Selected excerpt
Sure, many of my students call me Hulk Teacher 
and express surprise that a woman can be strong,
but they get used to it and they accept it.
Even better, we get to talk about it.

I'm thankful I don't fit into the norm.
I'm thankful I'm strong.
I'm thankful my kids bring it up.
Most of all, I'm thankful we get to talk
about all the ways women can be beautiful.

So, the next time someone comments on your looks.
Accept the challenge and talk about it.
Be confident in who you are and open to discussion.

What they think doesn't decide your choices,
but talking about it does give you a chance
to share a new perspective 
 that they might not have considered.

Feeling Super Phat


Friday, March 30, 2012

Yearling

A lot has changed in the last year.

A year ago today,
 I was riding my bike through Sokcho
letting the wind and sea air line my lungs as I raced
to trade soup for bread with the one friend I allowed myself to make.


Today I'm meeting the same friend 
as we prepare to say, "Goodbye!"
and he is swept away by my other bestie,
Babbie, to the good old US of A.

A year ago,
I was also saying, "Goodbye!"
To my first school of students.  


Preparing, myself to move from Sokcho 
to the unknown world
that is Anjung-eup.

A year ago, 
this is what my first garden looked like


 before I left it behind to start my life all over again, again.

 One year ago, 
I looked forward without hesitation and road the waves without question.

I hope that I can continue to as brave as I was,
or at least appeared to be,
one year ago.

Study Buddies

Learning Korean in Korea is not as easy as one would think:
  • There aren't a lot of classes & tutors.
  • Work schedules get in the way of classes that do exist.
  • Korean's want to speak English with you.
  • Korean isn't supposed to be spoken in classrooms.
  • Most foreigners don't aren't learning Korean so you don't have study buddies.

So I've had to tie back into home roots.
Pull myself together,
and teach myself.



Pulling from a the following resources I've managed to build a language plan:
  • Foreigners studying at Universities.
  • Co-teachers and students.
  • iPhone apps of all shapes and sizes.
  • Old text books from former teachers.
  • Free classes near my town and in Seoul.
  • LiveMocha  whenever I have a minute.
  • Designing my own study plans
As always, coffee shops provide the place  to pull all these different threads together.


As always, 
the struggle has been worth it.
Each week I accomplish something new.
Each week everything around me becomes easier.
Each week my experience in Korea grows more dynamic.

Sunday, March 25, 2012

Practice Makes Perfect


The new grill, brats & a fresh pot of sauerkraut 
was burning a hole in our pockets.


So we had a little practice BBQ.


Tested it out on a new guest.


and agreed that this summer 
was going to be might fine indeed.

Wednesday, March 21, 2012

Fishing Season Has Begun


 Pushing buttons is possibly my favorite pastime.
There isn't much that I find more delightful 
than a person willing to be baited.

It's always a little amazing to me that there are adults who are so willing
to allow others to have such an intimate roll in their emotions.
It is fascinating and I can't resist the temptation
 
to poke
to prod 
to needle.

This spring the fishing is especially fine.

[Records about locating elements on screens]
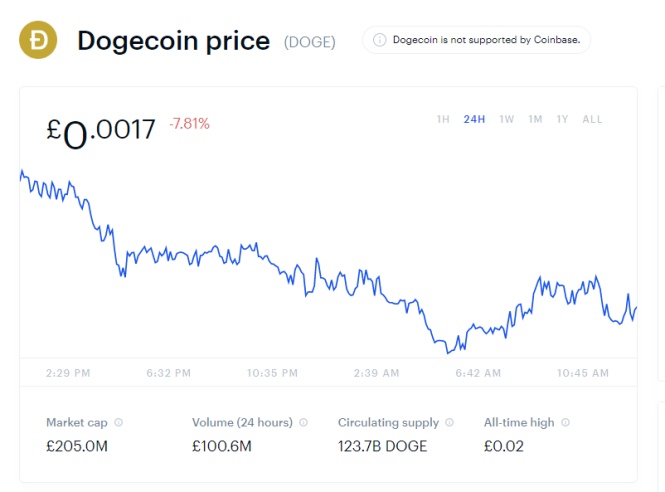Image resolution: width=665 pixels, height=492 pixels.
Task: Select the 24H time range
Action: coord(474,120)
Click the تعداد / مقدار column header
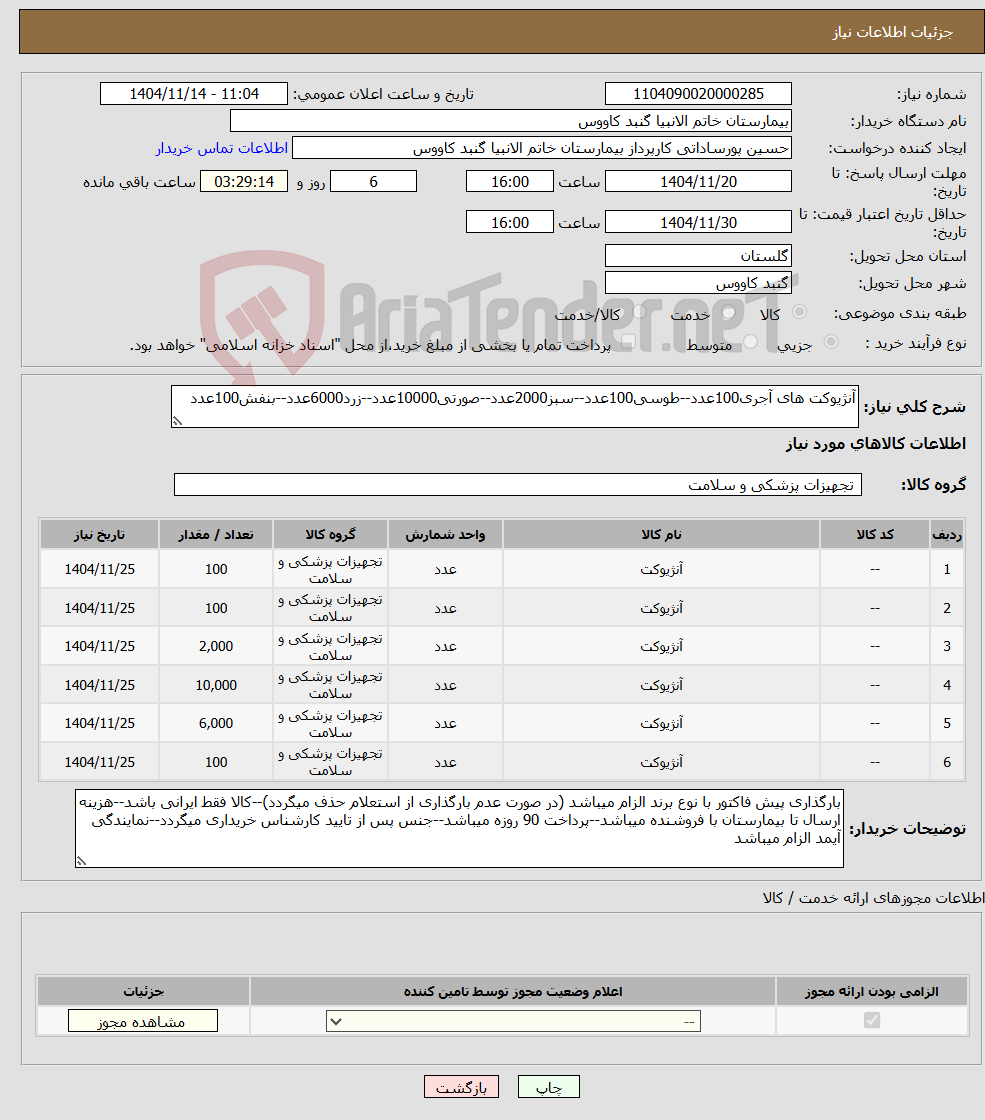Screen dimensions: 985x1120 (216, 534)
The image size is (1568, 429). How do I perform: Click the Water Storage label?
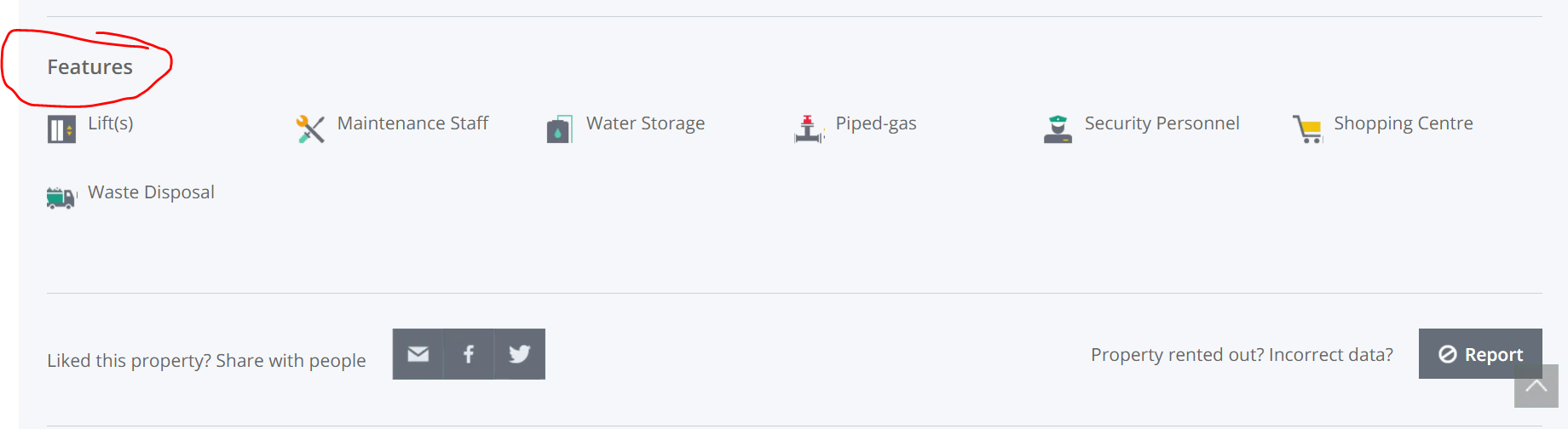(646, 123)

Exercise task 1
In the blog excerpt about life in Korea, to which place was the writer preparing to move from Sokcho a year earlier?
Exercise task 2
Write the next part of the blog excerpt about life in Korea, starting after its final line.

Task response 1
Anjung-eup

Task response 2
I don't even need to use a net,
they're taking the bait:
 
hook,
line,
 
and 
 
 
sinker.
 
 

Tuesday, March 20, 2012

Broke as a Joke

If you only had $5 to your name,
what would you spend it on?

Alyssa and I are on the same page.
Street chicken of course.

Friday, March 16, 2012

Past, Present, Future


 One foot in front of the other.
There is silence around my bare feet that go 
thump, thump, thump.

There is no seeing, 
the word is dark, 
I simply trust my feet 
on the path they've known before.

Sometimes I stumble.
Sometimes I fall.
 
Each time I learn more.
Each night I remember the last.
Each night I consider the next.
Each night I go faster.
 
Until I cease to stumble,
and my feet carry me away
on the wings of memories.

Saturday, March 10, 2012

Casting Call: Anjung Second Season


Since this K-Drama will been picked up for another season.
It's time to deal with the shake up of the cast.

Many of this years favorites have left the ROK 
in search of a new story line, and a few more are soon to go. 
 
The new cast has started trickling in but it's still too soon to tell

Who will join the ensemble?
Who will play a supporting roll?
Who will be the extras?

Rolling, Open auditions are currently being conducted.
 
 Applicants must have:
Snarky sense of humor
 Willingness for adventure
 Rabid self-awareness
Willingness to mock and be mocked
World food obsession 
Solid sense of self 
Abiding love of soju
Hobbies
 That "special" something extra
 
The list may seem daunting, but there has to be 
chemistry, commitment, continuity
or the show falls apart.
And nobody wants a mid-season cancellation. 

Finger crossed this isn't a live reenactment of
"Saved by The Bell: The New Class"



Saturday, January 14, 2012

Can You Spare Some Change?

The hardest thing to do in life is change.
There is comfort in what we know. Which is why they say, 
"The devil we know is better then the devil we don't."

But sometimes you just have to suck it up.  
You have to muster up the courage to loose it all because, well, 
if you don't you've lost everything all ready.

Why is this important to me?  Because I grew up in a world peppered with people who where willing to sacrifice anything to avoid change or a fall from social grace.  I watched them sacrifice everything, including their children, for the money and the opinions of others

Like Scarlett stood in the empty field and swore, 
 "As God is my witness, they're not going to lick me! I'm going to live through this, and when it's all over, I'll never be hungry again."  

I stood in the cold, empty Alaskan woods and said,  
"God, I won't let these people destroy my life.  I'm going to survive this and when it's over I'll never let fear of the unknown rule my life again."

From that point on I was committed to living a life without fear.
Of course it hasn't been that easy,
since, if there is one thing I can't deal with in life, it's change.

I continue, though, because I am changing even as we speak
and I don't want to live in fear of myself.


I try to remember that the reason I love the sea,
is that each time the tide ebbs and flows,
it unveils something new I'd never thought to look for.


So I must trust it will be with me,
as I change.

N7ZV2MQFCR2J

Sunday, January 1, 2012

Stepping Stones

A year ago I made my first New Years resolution:
"Breathe In
and
Breathe Out
Repeat 10,541,200 times.
This year is all about resuscitation."
At the time is seemed an impossible goal.
My brain, emotions and body were jello.

For whatever reason I was drawn to Korea.
Not because of it's exotic-ness or excitement
but because it seemed a kindred spirit.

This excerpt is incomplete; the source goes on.